[Start]

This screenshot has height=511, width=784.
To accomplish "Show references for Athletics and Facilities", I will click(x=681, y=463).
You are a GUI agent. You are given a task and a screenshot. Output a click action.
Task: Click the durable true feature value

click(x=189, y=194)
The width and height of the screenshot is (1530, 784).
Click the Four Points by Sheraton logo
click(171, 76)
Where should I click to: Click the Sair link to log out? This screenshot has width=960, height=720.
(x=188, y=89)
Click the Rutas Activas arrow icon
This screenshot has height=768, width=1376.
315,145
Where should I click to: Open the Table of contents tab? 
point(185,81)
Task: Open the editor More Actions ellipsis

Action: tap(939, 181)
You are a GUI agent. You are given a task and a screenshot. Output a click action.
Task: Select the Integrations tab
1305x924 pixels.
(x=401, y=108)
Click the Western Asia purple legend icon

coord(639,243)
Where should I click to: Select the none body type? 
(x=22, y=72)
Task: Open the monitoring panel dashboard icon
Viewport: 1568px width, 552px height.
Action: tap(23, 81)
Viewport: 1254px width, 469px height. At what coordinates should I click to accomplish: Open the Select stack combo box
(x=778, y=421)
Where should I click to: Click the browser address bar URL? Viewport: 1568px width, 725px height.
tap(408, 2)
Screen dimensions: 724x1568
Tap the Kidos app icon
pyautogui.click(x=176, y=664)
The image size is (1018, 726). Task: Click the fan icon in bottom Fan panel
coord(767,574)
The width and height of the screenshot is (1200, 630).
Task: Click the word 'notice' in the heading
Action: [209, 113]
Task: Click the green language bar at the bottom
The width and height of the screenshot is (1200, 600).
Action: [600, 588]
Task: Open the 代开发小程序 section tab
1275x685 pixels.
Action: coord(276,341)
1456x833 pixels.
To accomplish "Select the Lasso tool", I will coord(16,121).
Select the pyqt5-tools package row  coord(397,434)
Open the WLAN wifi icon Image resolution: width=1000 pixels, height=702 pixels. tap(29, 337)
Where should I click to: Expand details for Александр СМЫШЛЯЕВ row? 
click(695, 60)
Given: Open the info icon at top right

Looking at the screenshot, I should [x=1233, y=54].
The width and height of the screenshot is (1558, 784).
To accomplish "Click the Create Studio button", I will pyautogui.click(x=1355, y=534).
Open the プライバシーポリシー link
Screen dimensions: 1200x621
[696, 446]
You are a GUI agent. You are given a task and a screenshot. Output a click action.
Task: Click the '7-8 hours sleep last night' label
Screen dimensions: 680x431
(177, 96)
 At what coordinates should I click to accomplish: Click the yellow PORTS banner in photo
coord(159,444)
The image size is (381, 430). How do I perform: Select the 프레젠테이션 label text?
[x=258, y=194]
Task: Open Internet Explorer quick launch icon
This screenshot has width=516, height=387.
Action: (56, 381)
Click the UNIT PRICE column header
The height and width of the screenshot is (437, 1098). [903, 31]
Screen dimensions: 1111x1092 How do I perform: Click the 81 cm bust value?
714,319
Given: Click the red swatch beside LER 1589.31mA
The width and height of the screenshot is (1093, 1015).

[End]

§ **Objective**
Arrange every line of the rows above as a Markdown table with the columns Number and Line, leaving out blank lines.

§ **Result for this exercise**
| Number | Line |
|---|---|
| 1 | This screenshot has height=511, width=784. |
| 2 | To accomplish "Show references for Athletics and Facilities", I will click(x=681, y=463). |
| 3 | You are a GUI agent. You are given a task and a screenshot. Output a click action. |
| 4 | Task: Click the durable true feature value |
| 5 | click(x=189, y=194) |
| 6 | The width and height of the screenshot is (1530, 784). |
| 7 | Click the Four Points by Sheraton logo |
| 8 | click(171, 76) |
| 9 | Where should I click to: Click the Sair link to log out? This screenshot has width=960, height=720. |
| 10 | (x=188, y=89) |
| 11 | Click the Rutas Activas arrow icon |
| 12 | This screenshot has height=768, width=1376. |
| 13 | 315,145 |
| 14 | Where should I click to: Open the Table of contents tab?  |
| 15 | point(185,81) |
| 16 | Task: Open the editor More Actions ellipsis |
| 17 | Action: tap(939, 181) |
| 18 | You are a GUI agent. You are given a task and a screenshot. Output a click action. |
| 19 | Task: Select the Integrations tab |
| 20 | 1305x924 pixels. |
| 21 | (x=401, y=108) |
| 22 | Click the Western Asia purple legend icon |
| 23 | coord(639,243) |
| 24 | Where should I click to: Select the none body type?  |
| 25 | (x=22, y=72) |
| 26 | Task: Open the monitoring panel dashboard icon |
| 27 | Viewport: 1568px width, 552px height. |
| 28 | Action: tap(23, 81) |
| 29 | Viewport: 1254px width, 469px height. At what coordinates should I click to accomplish: Open the Select stack combo box |
| 30 | (x=778, y=421) |
| 31 | Where should I click to: Click the browser address bar URL? Viewport: 1568px width, 725px height. |
| 32 | tap(408, 2) |
| 33 | Screen dimensions: 724x1568 |
| 34 | Tap the Kidos app icon |
| 35 | pyautogui.click(x=176, y=664) |
| 36 | The image size is (1018, 726). Task: Click the fan icon in bottom Fan panel |
| 37 | coord(767,574) |
| 38 | The width and height of the screenshot is (1200, 630). |
| 39 | Task: Click the word 'notice' in the heading |
| 40 | Action: [209, 113] |
| 41 | Task: Click the green language bar at the bottom |
| 42 | The width and height of the screenshot is (1200, 600). |
| 43 | Action: [600, 588] |
| 44 | Task: Open the 代开发小程序 section tab |
| 45 | 1275x685 pixels. |
| 46 | Action: coord(276,341) |
| 47 | 1456x833 pixels. |
| 48 | To accomplish "Select the Lasso tool", I will coord(16,121). |
| 49 | Select the pyqt5-tools package row  coord(397,434) |
| 50 | Open the WLAN wifi icon Image resolution: width=1000 pixels, height=702 pixels. tap(29, 337) |
| 51 | Where should I click to: Expand details for Александр СМЫШЛЯЕВ row?  |
| 52 | click(695, 60) |
| 53 | Given: Open the info icon at top right |
| 54 | Looking at the screenshot, I should [x=1233, y=54]. |
| 55 | The width and height of the screenshot is (1558, 784). |
| 56 | To accomplish "Click the Create Studio button", I will pyautogui.click(x=1355, y=534). |
| 57 | Open the プライバシーポリシー link |
| 58 | Screen dimensions: 1200x621 |
| 59 | [696, 446] |
| 60 | You are a GUI agent. You are given a task and a screenshot. Output a click action. |
| 61 | Task: Click the '7-8 hours sleep last night' label |
| 62 | Screen dimensions: 680x431 |
| 63 | (177, 96) |
| 64 |  At what coordinates should I click to accomplish: Click the yellow PORTS banner in photo |
| 65 | coord(159,444) |
| 66 | The image size is (381, 430). How do I perform: Select the 프레젠테이션 label text? |
| 67 | [x=258, y=194] |
| 68 | Task: Open Internet Explorer quick launch icon |
| 69 | This screenshot has width=516, height=387. |
| 70 | Action: (56, 381) |
| 71 | Click the UNIT PRICE column header |
| 72 | The height and width of the screenshot is (437, 1098). [903, 31] |
| 73 | Screen dimensions: 1111x1092 How do I perform: Click the 81 cm bust value? |
| 74 | 714,319 |
| 75 | Given: Click the red swatch beside LER 1589.31mA |
| 76 | The width and height of the screenshot is (1093, 1015). |